When establishing an equipment reprocessing policy, specifically for ultrasound probes, infection preventionists and other relevant subject matter experts should be involved when setting up the use of ultrasound probes for the first time; either when purchasing new ultrasound equipment or making changes to existing processes.
Considerations around safety:
The CDC guidelines and AAMI Standards both require staff and patient safety not be compromised by the chosen reprocessing workflows and processes.
Consider chemical exposure risks from bulk liquids and vapors:
Does the automated probe reprocessing system include a risk of disinfectant exposure, and if so has it been tested to be safe? Work area design considerations must be assessed (e.g.,
The AAMI standards highlight cost-effectiveness factors that should be evaluated related to equipment (e.g., purchase, service and maintenance), consumables, PPE, energy, disposal costs and training).

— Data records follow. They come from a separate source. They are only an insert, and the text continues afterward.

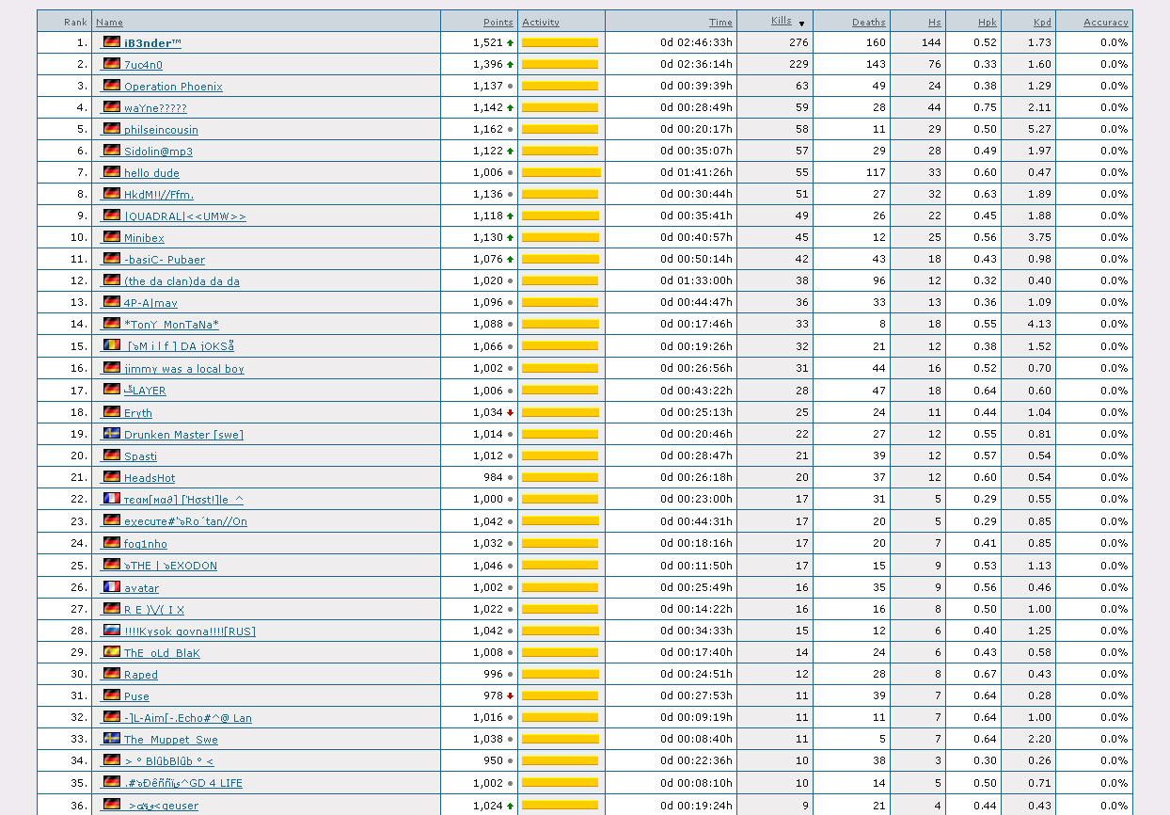Click the Swedish flag beside Drunken Master [swe]

[112, 434]
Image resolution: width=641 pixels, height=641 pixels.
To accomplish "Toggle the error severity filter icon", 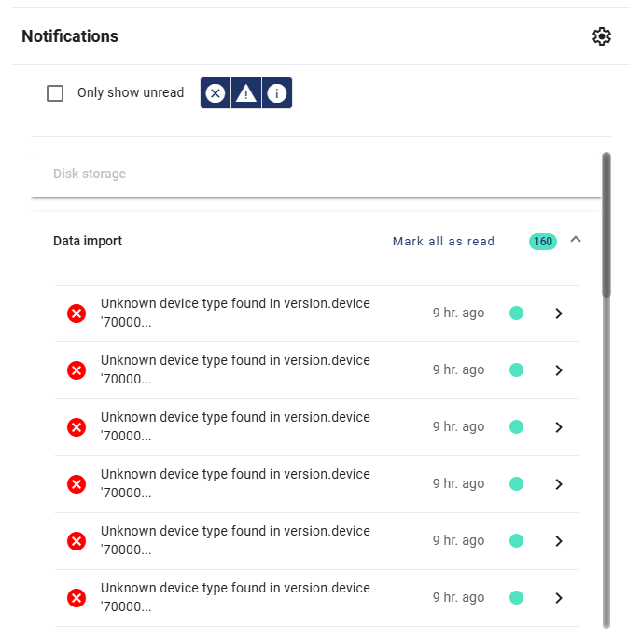I will (x=216, y=93).
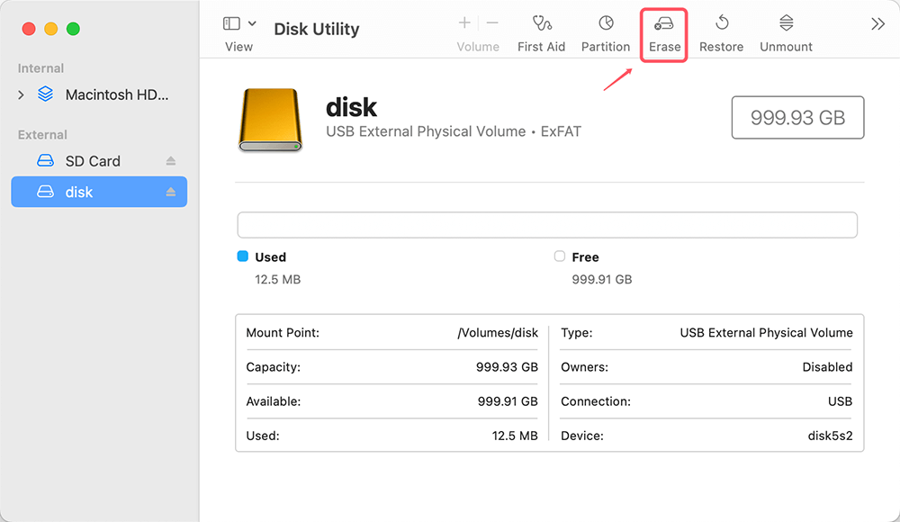Expand the Macintosh HD disclosure triangle
The width and height of the screenshot is (900, 522).
click(x=20, y=94)

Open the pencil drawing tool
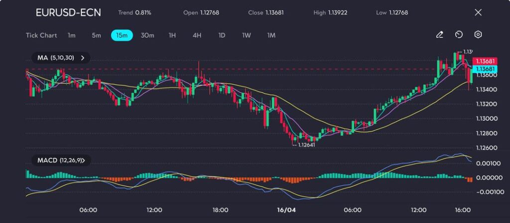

Consider time required to examine patients versus time for reprocessing. If there is high patient turnover it may be necessary to change the reprocessing procedure or purchase additional probes for effective turnaround time. Is this an opportunity to automate your probe reprocessing to give back time to the technician to accomplish other patient-centric tasks?
If probes are reprocessed at point of use, then the disinfection method must be safe for patients and staff. The AAMI Standards and CDC Guidelines require a dirty to clean workflow during reprocessing. This should be observed regardless of the reprocessing location with designated dirty and clean areas to prevent cross contamination. If the transport of dirty or clean devices is required to a central reprocessing area, then a probe transportation protocol must be observed to prevent mixing of dirty and clean instruments. Is the transport method of the dirty or clean probe sufficient enough as to not promote probe damage or mix-up?
Automated or manual reprocessing:
Consideration should be given to automation versus manual processes. It is well accepted that automated processes minimize the influence of human factors on reprocessing outcomes and should be adopted where possible.
Ultimately, the staff member charged with developing, implementing and measuring what an effective reprocessing procedure is can be challenging and time consuming. The final standard operating procedure is one with many components but a primary focus should remain on the employee and how best to ensure staff competence that will ultimately reduce human errors.